_Problems_:
• A. In the post about Struts and JSP, which version of J2EE is used at the writer's workplace?
• B. Using the post about Struts and JSP, explain why the writer thinks Java code should be kept out of JSPs.
• C. Reproduce word for word the part of the post about Struts and JSP starting at "I was building" and ending at "I ran into.".

_Supplied text_:

####

I was building a simple web application using Struts. Struts is essentially based on a MVC pattern which clearly delineates your model from your controllers and your views. The whole idea is that the model should be reusable from application to application and it should matter is the view is a JSP page or a Swing GUI. Now, let me explain the situation I ran into.

At my place of work, we are using J2EE 1.3 (a little old, but it's beyond me to change that). With that, we're using Servlet 2.3 and JSP 1.2 - that means we don't have a lot of the bells and whistles available to us that we'd have if we went to JSP 2.0 (particularly, EL).

Now, I've written JSP's before and I know that it's a good idea to keep Java code out of the JSP's. It helps make your JSP files more readable, more maintainable, and it makes the transition to JSP 2.0 easier. Given that, and the fact that the tools I have available to me are somewhat rudimentary (compared to 2.0, that is), I need to make sure that the data available to my JSPs is easily displayed by my JSP.

Well, one of the easiet ways to display something in a JSP is to use a Java Bean. You can use simple tags to do something like this:



(Forgive me if the syntax is a little off, I'm trying to write those tags from memory.)

####

_Dataset extract_:
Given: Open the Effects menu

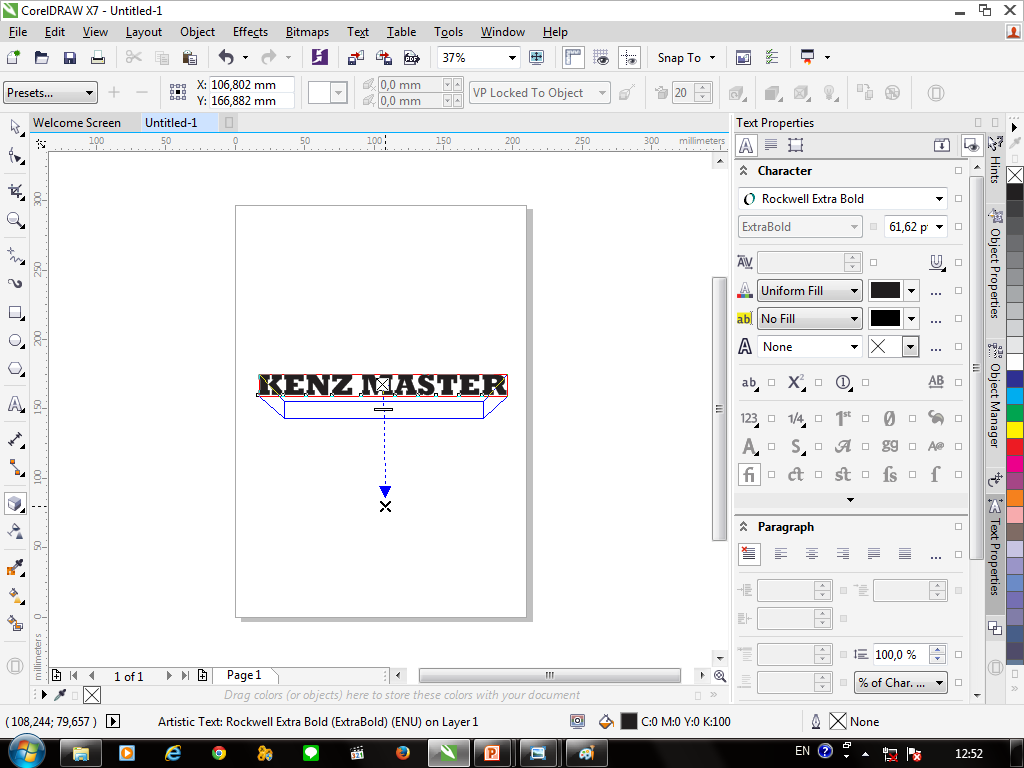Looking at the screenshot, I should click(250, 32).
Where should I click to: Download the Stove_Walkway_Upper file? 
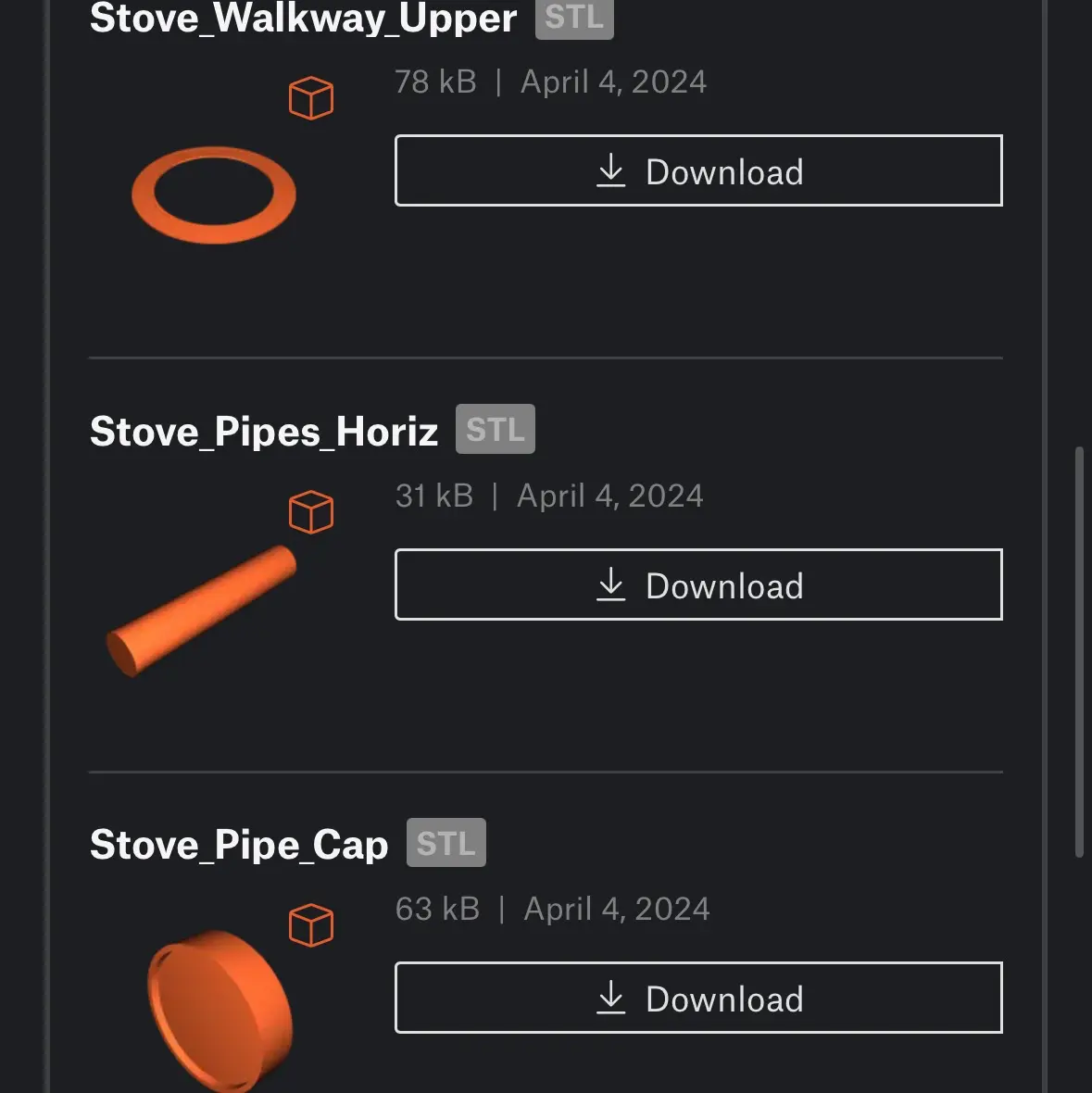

####

_Answer set_:
• A. J2EE 1.3.

• B. Keeping Java code out of JSPs makes the JSP files more readable and more maintainable. It also makes the move to JSP 2.0 easier.

• C.
I was building a simple web application using Struts. Struts is essentially based on a MVC pattern which clearly delineates your model from your controllers and your views. The whole idea is that the model should be reusable from application to application and it should matter is the view is a JSP page or a Swing GUI. Now, let me explain the situation I ran into.